Basta decir, como ejemplo, que más de siete mil parejas de personas homosexuales se han casado en la Ciudad de México sin que fuera ya un tema de discusión. Parejas de hombres y parejas de mujeres han sido padres y madres de distintas formas, y cada vez se ha entendido más y mejor que la orientación sexual de una persona no determina su calidad como papá o mamá, y que, nos guste o no, México es un país con una sociedad diversa en casi todo, incluyendo distintos modelos de familias.
Lo sorpresivo es que de pronto el tema surgió como si fuera nuevo, como si en el país no existieran ya leyes que protegen los derechos de todos y todas, incluso como si no existiera la realidad.
¿Quiénes ganaron con este inesperado debate? No está del todo claro, pero parece que ganaron actores que ahora presumen un capital político y que buscarán usar en próximos procesos electorales; ganaron también en Los Pinos, que vieron cómo la atención cambió al menos por unos días de foco; y ganaron quienes habían reprimido su discurso de intolerancia y que, de pronto, encontraron condiciones para expresarlo.

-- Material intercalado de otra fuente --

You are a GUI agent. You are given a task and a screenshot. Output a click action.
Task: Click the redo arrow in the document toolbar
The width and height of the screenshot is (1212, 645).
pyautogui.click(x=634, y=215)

Tristemente entre los perdedores habría que apuntar a todos quienes en estos días se pelearon con un familiar o amigo por pensar distinto; a quienes fueron discriminados por quienes creen que sólo hay una forma de ser matrimonio o familia, y en general, habría que pensar que perdió el país que en vez de tener un diálogo que permitiera construir puentes entre quienes tienen visiones distintas se encontró con un movimiento que polarizó a la sociedad en un tema en el que ya estaba encontrando —o al menos eso parecía— una mejor forma de convivir.